Sampai pagi tiba, sampai siang tiba, sampai sore tiba, saya belum ngantuk juga. Hari minggu itu saya lalui seperti biasanya. Pergi ke gereja, jalan dengan teman-teman dan bersantai tanpa rasa kantuk. Saya yakin ada yang tidak beres dalam diri saya saat itu. Ada kekhawatiran yang terlalu besar di dalam hati saya. Itu tidak nampak pada penampilan luar, tapi itu benar-benar mengganggu di dalam sini, di hati dan pikiran. Hanya Tuhan yang melihatnya.

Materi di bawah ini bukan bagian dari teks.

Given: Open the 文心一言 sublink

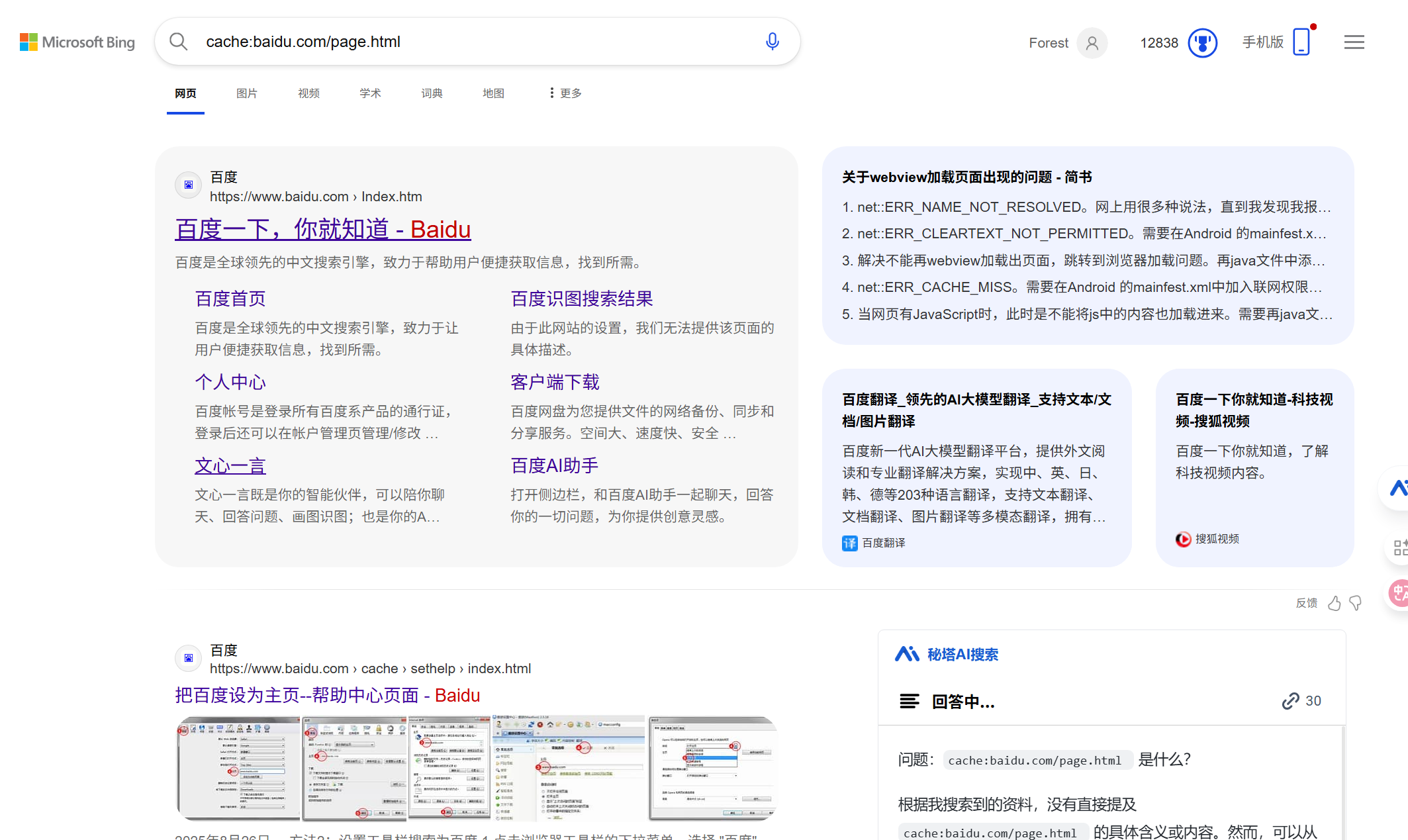Looking at the screenshot, I should click(x=230, y=466).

Sore hari, saya coba untuk berbaring santai. Saya tahu saatnya semakin dekat, tapi kecemasan tidak akan menambahkan sedikitpun keberhasilan bukan? Saya sudah terlalu banyak berpikir dan mungkin yang saya perlukan sekarang ini ada perasaan tenang dan percaya bahwa segala sesuatunya akan berjalan dengan baik. Baru sesaat saya berbaring, langsung tertidur pulas. Hohoho.. saya tahu sekarang bahwa badan saya sudah kecapekan sebenarnya.
Menjelang waktu makan malam barulah suami saya membangunkan. Sambil menyiapkan makanan saya mulai berlatih berbicara di depannya dan dia berpura-pura sebagai murid SMP. Saya mencoba membayangkan di situ ada puluhan anak, bukan hanya satu. Setiap jawaban atau interaksi dengan dia saya umpamakan sebagai perwakilan dari beberapa anak secara bergantian. Saya pun berusaha untuk melihat ke seluruh ruangan untuk mengadakan kontak mata dengan semua yang ada di kelas.

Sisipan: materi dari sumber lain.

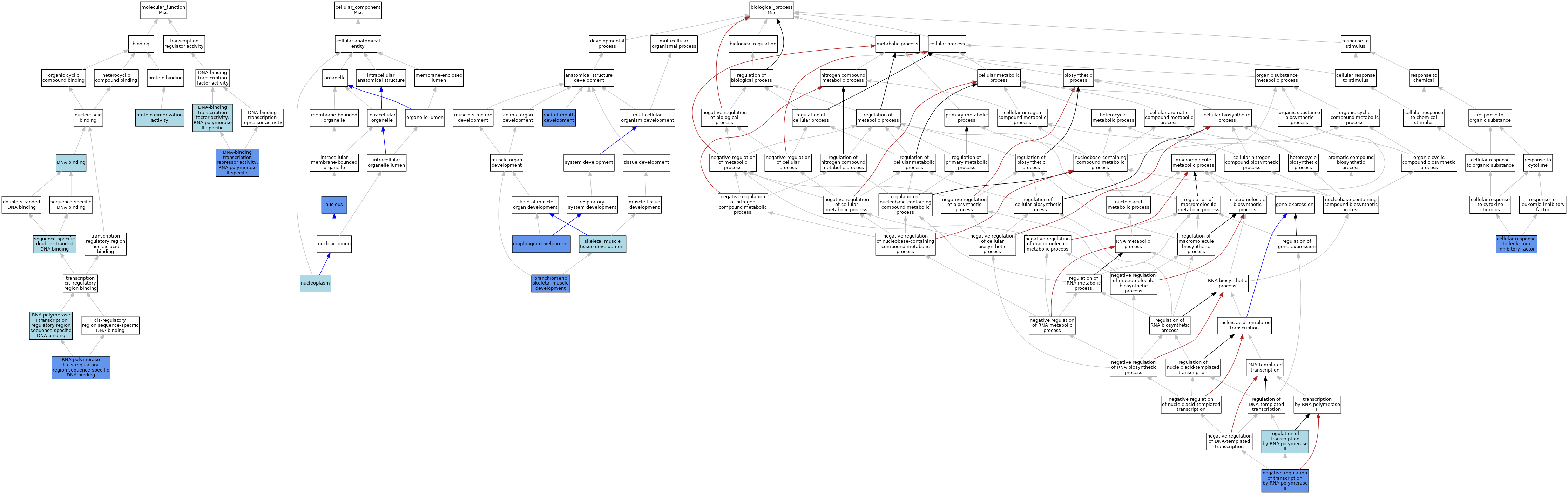1568x494 pixels.
Task: Click the biological_process root node
Action: pos(771,10)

Simulasi itu sangat banyak membantu, terima kasih suamiku sayang. Hati dan pikiran lebih tenang. Bukan berarti saya sangat percaya diri sampai 100% yakin dengan rencana-rencana saya, karena tetap saja saya tidak tahu apa yang akan terjadi besok. Bagaimana pun respon para murid besok, saya pasrah. Saya tidak berencana akan tampil sangat hebat dan membuat hadirin bersorak dengan gegap gempita. Kampanye pilkada kali???
Saya percaya Tuhan menolong saya. Saya percaya guru pemandu saya juga akan menolong. Saya juga percaya para murid akan menolong saya. Kepada ketiganya saya ungkapkan secara terang-terangan. Kepada Tuhan saya katakan yang sebenarnya bahwa saya tidak mampu, dan dan berterima kasih untuk kesempatan emas ini. Kepada guru pemandu saya katakan bahwa kendala terbesar saya adalah bahasa. Saya tidak takut dengan bahan geometrinya, tapi bagaimana saya akan menyampaikannya, itu yang masalah. Saya juga belum berpengalaman menjadi guru. Juga belum pernah berkontak dengan sekolah ataupun murid di Norwegia. Jadi saya sangat ragu akan hal itu. Kepada para murid di kelas nanti akan saya sampaikan bahwa saya adalah mahasiswa yang sedang belajar dan perlu bantuan mereka saat ini. Tapi bagaimana respon mereka, itu yang tidak bisa saya perkirakan.